I doubt Nvidia's price/perf is that far off what's possible. I could believe better price/perf by maybe a factor of 2, but not 10. Not if we're talking about training, that is.
Same price/perf but someone might use 10 slower chips at 1/10 the price, just for variety.
Well even NVidia bills the new chips at 20x faster (by using FP4, though that only applies to maybe half the training). Say they're right. Then 1000 B200s is like 20,000 H100s or whatever.
But more than that ... see next item.
A lot of the article focuses on hyperscalers, which means they definitely will have many customers using subsets of those pools. It's definitely not going to be 1M GPUs all training a single model, or anything silly like that.
The hunger for huge numbers of GPUs came from Altman's "scale is everything!" mantra five years ago, but even the training for ChatGPT 4.o was done in four pieces, using rather less than 100k GPUs of slower vintage.

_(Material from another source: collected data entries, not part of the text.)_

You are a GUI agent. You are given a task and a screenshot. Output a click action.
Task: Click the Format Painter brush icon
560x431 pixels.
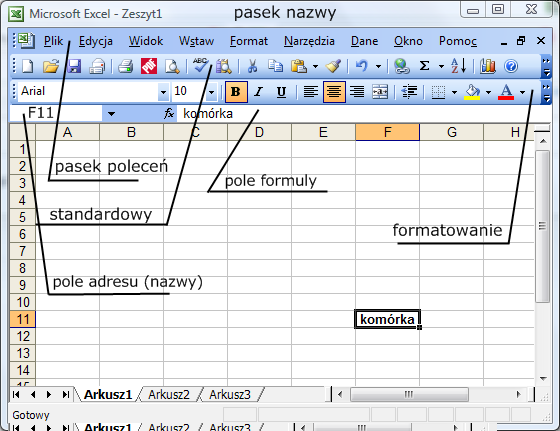[x=333, y=66]
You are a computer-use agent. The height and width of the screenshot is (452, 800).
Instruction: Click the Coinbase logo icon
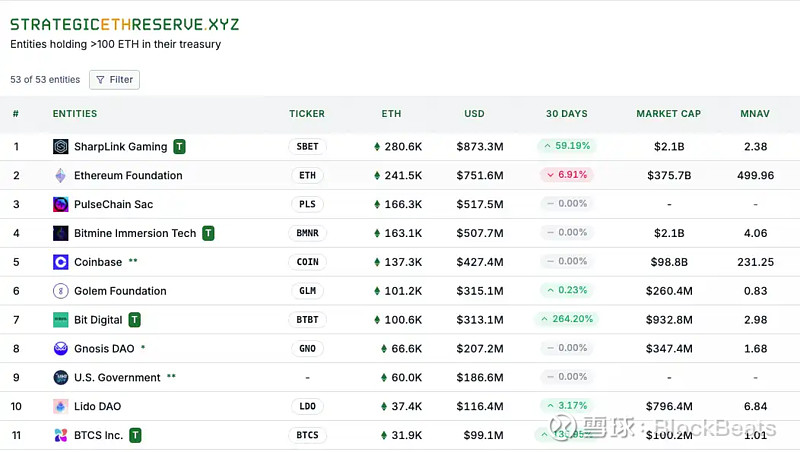(61, 263)
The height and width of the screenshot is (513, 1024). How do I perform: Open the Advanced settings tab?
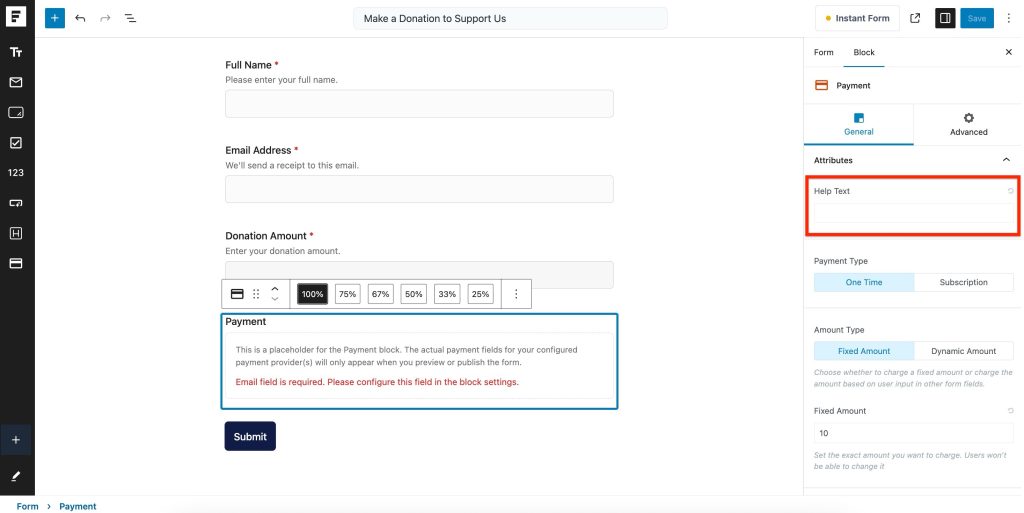[968, 124]
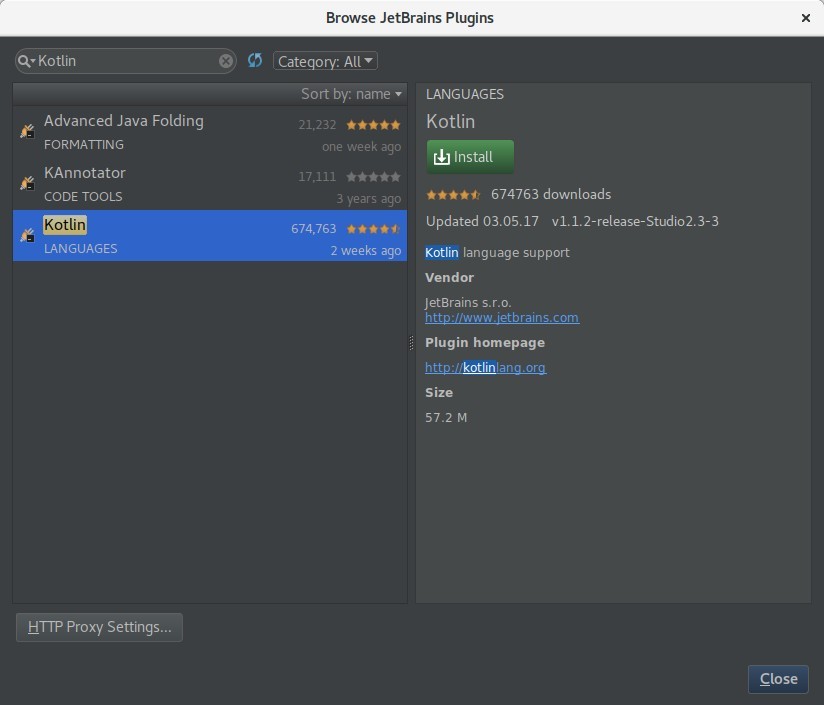Open the Category: All dropdown
The width and height of the screenshot is (824, 705).
pos(326,61)
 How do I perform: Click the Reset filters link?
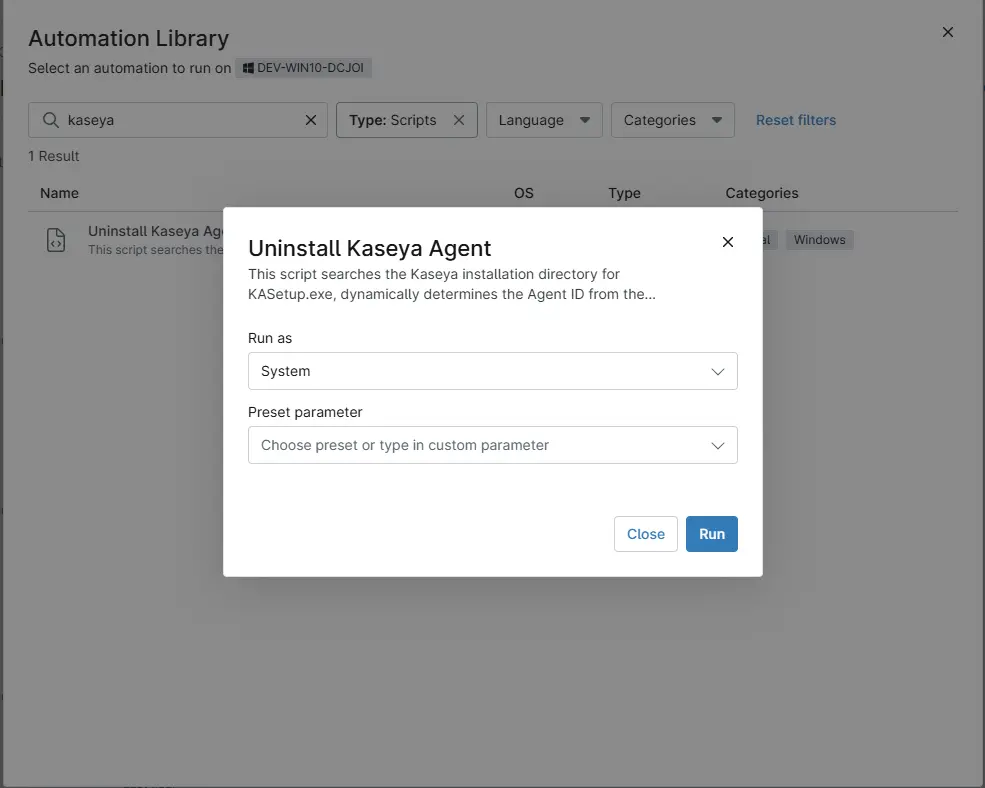pos(795,120)
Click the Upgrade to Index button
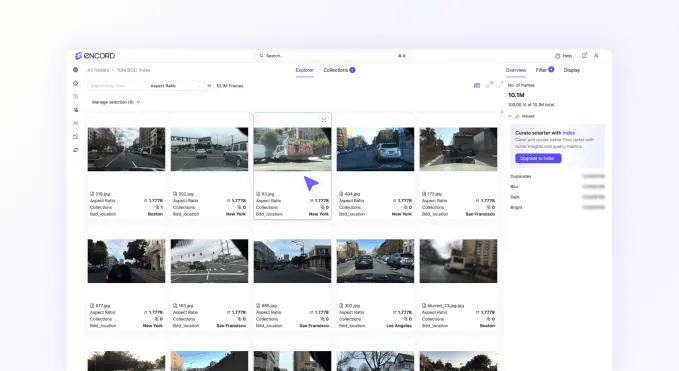679x371 pixels. 538,158
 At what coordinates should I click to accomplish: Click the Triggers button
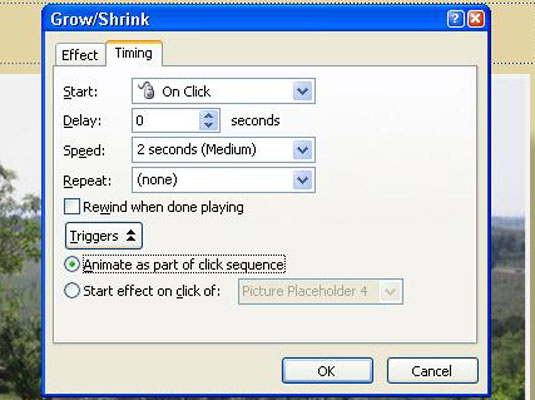[x=103, y=235]
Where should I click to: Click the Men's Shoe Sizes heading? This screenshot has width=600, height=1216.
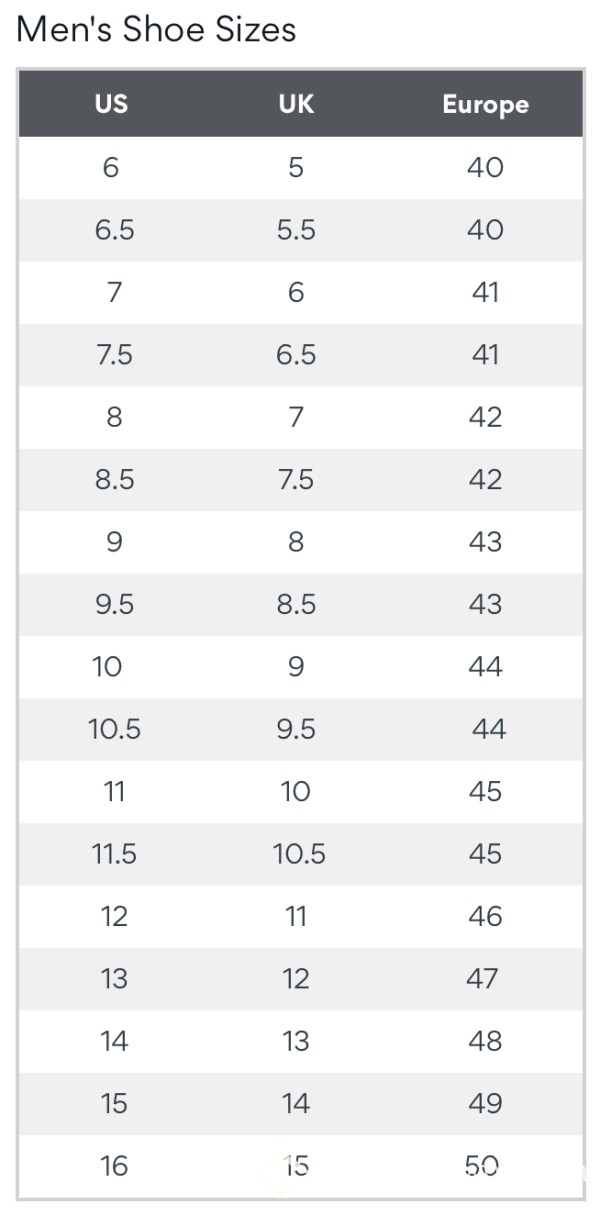[x=156, y=30]
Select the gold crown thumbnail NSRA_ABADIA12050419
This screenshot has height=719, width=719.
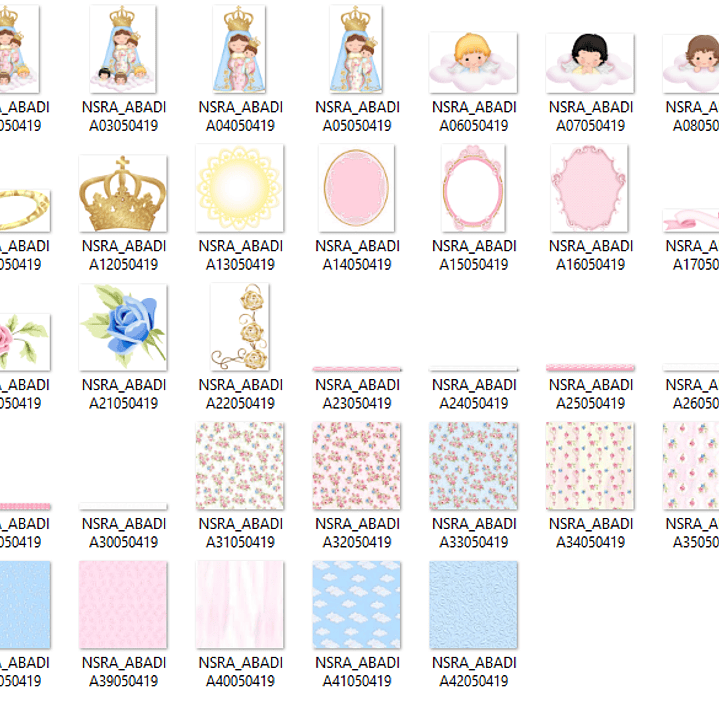click(x=123, y=194)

Now, they are moving more work out of training and into inference time, but that's probably the right move, too. But it means all work is done in much smaller chunks, giving huge economies of scale.
Plus the search is on for more continuous, human-like learning. Nobody has to wipe your brain in order to accommodate reading one more book. And, some other stuff, too.
No doubt someone still wants to try their hand at mega-machine monotonic models, but the "scale, scale, scale" idea never made actual sense, when computational cost rises exponentially with scale, scale, scale. It's not the history of computation that stuff works like that, algorithms generally improve as fast or faster than hardware, things get exponentially easier.